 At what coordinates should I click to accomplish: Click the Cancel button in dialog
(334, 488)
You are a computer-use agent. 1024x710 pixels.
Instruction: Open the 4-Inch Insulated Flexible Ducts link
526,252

--

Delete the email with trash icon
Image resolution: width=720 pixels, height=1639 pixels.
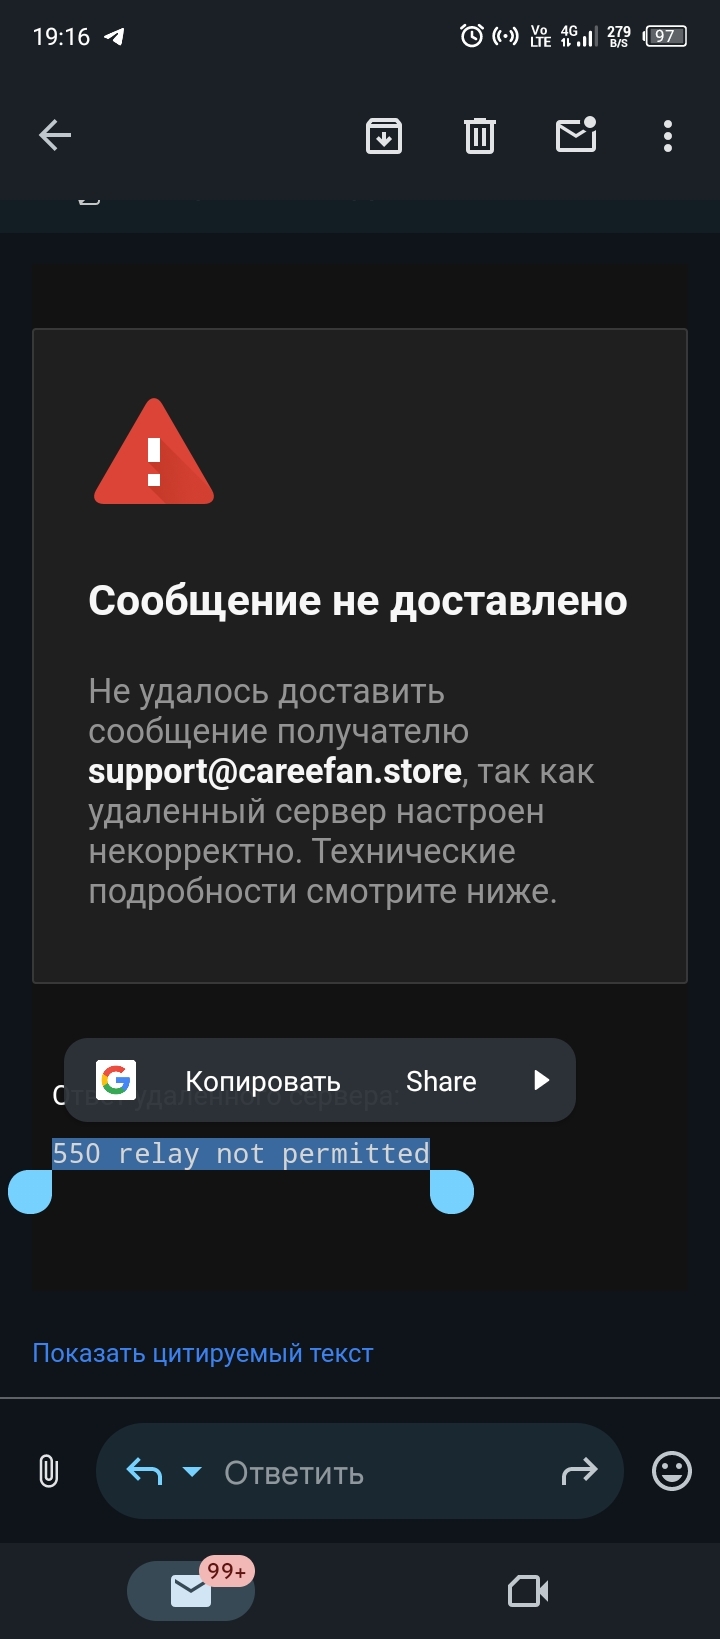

==

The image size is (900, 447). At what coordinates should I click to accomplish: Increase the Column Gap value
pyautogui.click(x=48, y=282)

Problem to work on: Repeat, exactly as they stand above, the lines from the line with "Delete the email with trash icon" to the line with "Image resolution: width=720", both lines included.

Completed exercise:
Delete the email with trash icon
Image resolution: width=720 pixels, height=1639 pixels.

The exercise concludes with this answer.